By Thomas Litan
It's been almost two weeks since we returned from Kosovo. I still vividly remember the stunning nature, the vibrant cities, the delicious food, and perhaps most importantly, the warm and hospitable people. It's been almost two weeks since I concluded my first journey into a new world, a world I had never ventured into before. A world where people are optimistic about their future, where they build a new society from the ashes of a bloody conflict, where they find small ways to make a change in the lives of people and connect groups that have grown to despise each other. But also a world which still faces many problems, which leaves certain groups marginalised and excluded from the path forward, which still bears the scars of the past.

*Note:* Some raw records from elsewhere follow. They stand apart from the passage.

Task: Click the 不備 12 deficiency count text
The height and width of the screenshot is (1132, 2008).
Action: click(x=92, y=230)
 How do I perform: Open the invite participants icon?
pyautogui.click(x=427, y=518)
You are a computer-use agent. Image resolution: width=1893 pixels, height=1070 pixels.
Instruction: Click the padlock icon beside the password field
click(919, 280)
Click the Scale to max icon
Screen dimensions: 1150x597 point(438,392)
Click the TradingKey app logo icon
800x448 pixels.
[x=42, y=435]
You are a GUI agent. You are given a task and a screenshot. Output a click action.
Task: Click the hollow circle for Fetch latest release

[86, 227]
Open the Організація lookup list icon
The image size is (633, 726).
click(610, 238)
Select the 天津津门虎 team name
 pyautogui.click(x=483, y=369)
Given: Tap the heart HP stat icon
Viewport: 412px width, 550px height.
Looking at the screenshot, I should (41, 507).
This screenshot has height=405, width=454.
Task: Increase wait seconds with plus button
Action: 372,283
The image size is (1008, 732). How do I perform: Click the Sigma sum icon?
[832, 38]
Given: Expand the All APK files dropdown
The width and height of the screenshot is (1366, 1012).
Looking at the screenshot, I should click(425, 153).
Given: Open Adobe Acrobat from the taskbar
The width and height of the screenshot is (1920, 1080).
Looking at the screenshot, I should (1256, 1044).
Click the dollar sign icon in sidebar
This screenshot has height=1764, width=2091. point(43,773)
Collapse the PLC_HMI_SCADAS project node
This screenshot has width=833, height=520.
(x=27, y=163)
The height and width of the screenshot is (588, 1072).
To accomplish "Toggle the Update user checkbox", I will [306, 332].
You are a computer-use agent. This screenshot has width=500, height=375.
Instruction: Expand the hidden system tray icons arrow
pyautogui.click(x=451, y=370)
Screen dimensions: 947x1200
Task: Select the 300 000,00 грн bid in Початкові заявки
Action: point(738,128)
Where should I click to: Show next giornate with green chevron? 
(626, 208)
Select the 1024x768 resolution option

We've talked to many inspirational people, who have each found their own way to contribute to the betterment of Kosovo and its citizens. Government officials who believe in a democratic Kosovo, but also local community leaders who bring together opposing groups or advocate for more recognition of the human rights of minorities. I've spoken to people on the street, many of whom are eager to do their bit to help Kosovo, but many of whom are also frustrated at the rates of poverty and unemployment or the rejection by society.
As I said during our last meeting at the lake, Kosovo was - for me at least - just another word on paper. I had read very little about it before the course, although I did know where it was (and found out that many of my friends still do not). In that sense, I can truly say that Peace Lab has changed me forever. I will now associate Kosovo with all I have seen, heard and felt in the 10 days we were there. Perhaps I will return one day, to observe the changes and see whether some ideals have become reality in the newborn state. I do know that I will follow developments in Kosovo with a critical view, but also with all the perspectives I've taken in. First up is visa liberalisation, which I hope will give the Kosovar people their long-desired freedom and opportunities to venture out into the world and see all the places they have until now only heard of.
If I should give Kosovo one message, it's that they should not forget to stop, take a moment and look to themselves. Something I heard at The Ideas Partnership keeps running through my mind: European integration should not be followed by improvements in Kosovo, but should follow those improvements. In other words, instead of focusing on joining the EU (and NATO and the UN) as an ultimately goal, politicians and government leaders should consider improving Kosovo first. There is still widespread corruption, unemployment rates are soaring through the roof in some areas and there is a huge gap between minority protection in the Constitution and the everyday practice these groups face in the streets.
Improving the living conditions of all groups in Kosovo, even (and perhaps especially) the ones that at this moment feel left behind, may ultimately yield better results than the current relentless push for membership of international organisations. The EU is no paradise, and last Thursday has shown what the consequences can be if the critical voice of a minority is ignored long enough and there are media and influences present which exploit this disappointment. I have seen how hard Kosovars work for their future and the future of their young next generation, For their sake, I wish Kosovar leaders would always remember to look behind them and see what is happening. A strong internal Kosovo may lead to a strong external Kosovo and thus adequate membership.
All in all, a life-changing experience. Thanks to everyone who came along and shared in this adventure with me!